- INPUT MATERIAL:
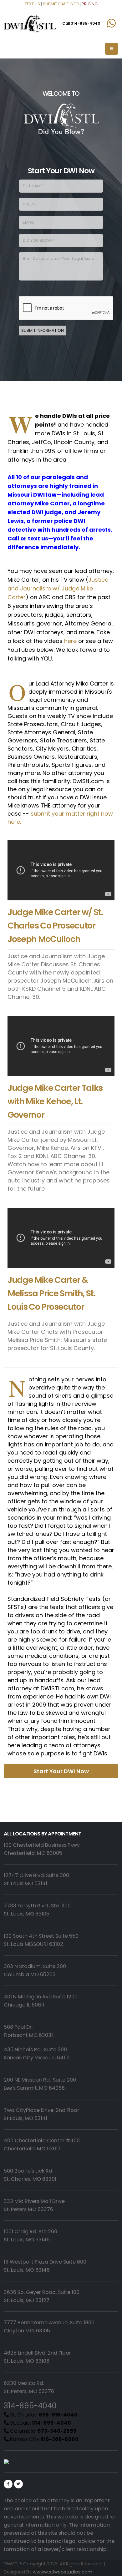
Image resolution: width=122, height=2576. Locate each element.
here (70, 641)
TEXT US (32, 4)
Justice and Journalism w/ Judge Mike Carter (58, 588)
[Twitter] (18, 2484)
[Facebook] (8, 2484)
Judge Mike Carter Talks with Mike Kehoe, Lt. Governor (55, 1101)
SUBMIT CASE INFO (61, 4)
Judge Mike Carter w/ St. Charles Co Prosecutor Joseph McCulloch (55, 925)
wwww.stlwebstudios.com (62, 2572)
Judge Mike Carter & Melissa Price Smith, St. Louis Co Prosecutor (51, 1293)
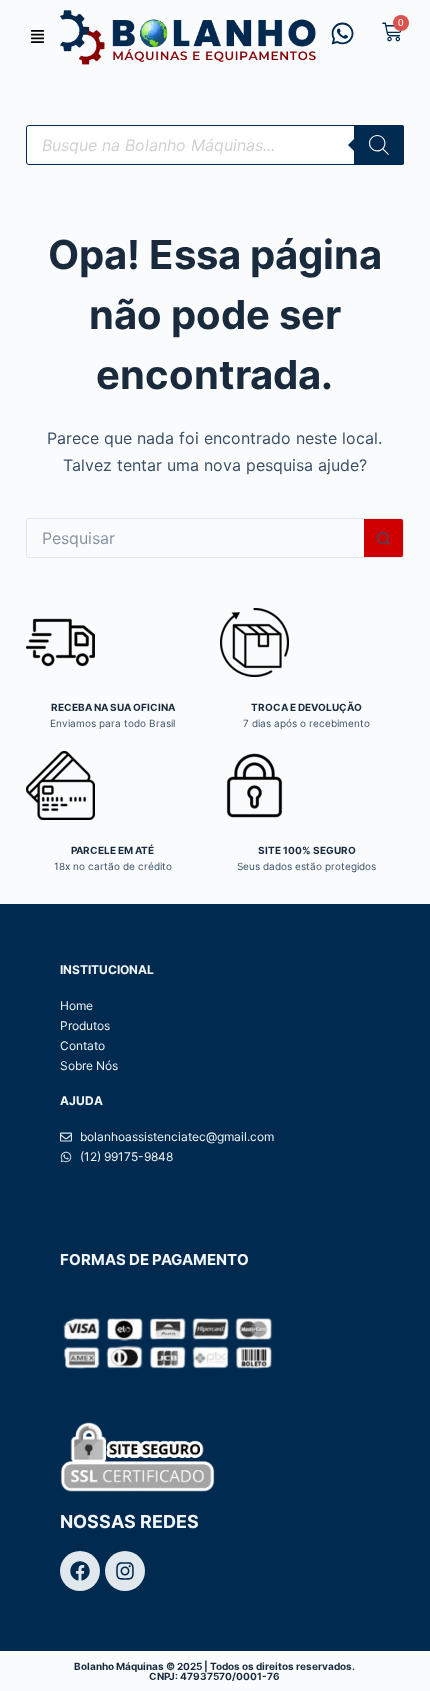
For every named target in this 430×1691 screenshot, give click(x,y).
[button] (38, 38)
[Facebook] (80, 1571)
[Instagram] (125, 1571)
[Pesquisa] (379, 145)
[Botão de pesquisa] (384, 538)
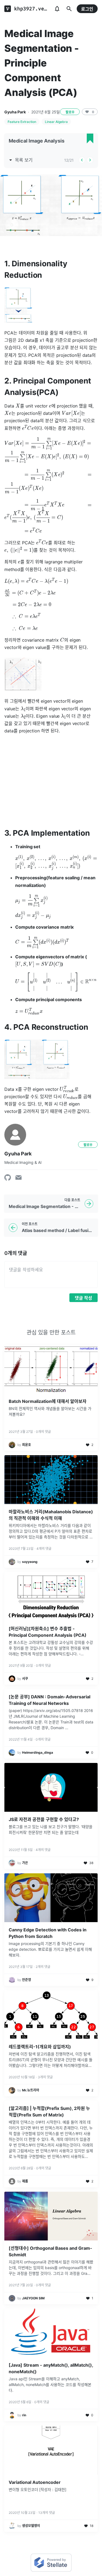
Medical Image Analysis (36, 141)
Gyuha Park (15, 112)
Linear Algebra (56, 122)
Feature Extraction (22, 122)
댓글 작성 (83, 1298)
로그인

- TASK DESCRIPTION: Read through the material above, and whenever a line contains "Mike", copy it.

- ANSWER TO THE PROBLEM:
Justice and Journalism w/ Judge Mike Carter (58, 588)
Judge Mike Carter Talks with Mike Kehoe, Lt. Governor (55, 1101)
Judge Mike Carter w/ St. Charles Co Prosecutor Joseph McCulloch (55, 925)
Judge Mike Carter & Melissa Price Smith, St. Louis Co Prosecutor (51, 1293)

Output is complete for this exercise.